Но, снявши голову, по волосам не плачут. Что пропало, то пропало. Приходилось довольствоваться тем, что осталось, привести все это в порядок так же, как и мои запасы — их-то я делал по собственному выбору, — и потравить крыс и тараканов, чтобы в лавке у меня все было как положено.
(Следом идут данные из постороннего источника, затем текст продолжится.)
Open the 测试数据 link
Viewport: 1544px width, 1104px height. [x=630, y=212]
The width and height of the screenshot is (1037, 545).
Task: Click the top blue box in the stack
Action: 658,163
Выставил я свои товары лучше нельзя, и на третье утро, когда я закурил трубку и, стоя в дверях магазина, полюбовался на свою работу, а потом поглядел вдаль на горы и на колеблемые ветром верхушки пальм (у, сколько там было тонн копры!), и окинул взглядом весь утопавший в зелени поселок, и заприметил кое-кого из местных щеголей, и прикинул в уме, сколько ярдов пестрого ситца понадобится им для их юбочек и прочих одеяний, мне подумалось, что я, как-никак, набрел на подходящее местечко, где сумею сколотить деньжат и, вернувшись домой, открыть пивную. И вот — послушайте только! — я сидел у себя на веранде, в одном из красивейших уголков земного шара, под славным жарким солнышком, и прохладный ветерок веял с моря, бодря и освежая не хуже купания, сидел и, словно слепец, ничего этого не замечал, а все мечтал об Англии, которая, уж если на то пошло, довольно-таки холодная, хмурая, сырая дыра, где даже света солнечного так мало, что без лампы и читать-то нельзя, да о своей будущей пивной у перекрестка на широкой проезжей дороге и видел перед собой вывеску на зеленом шесте.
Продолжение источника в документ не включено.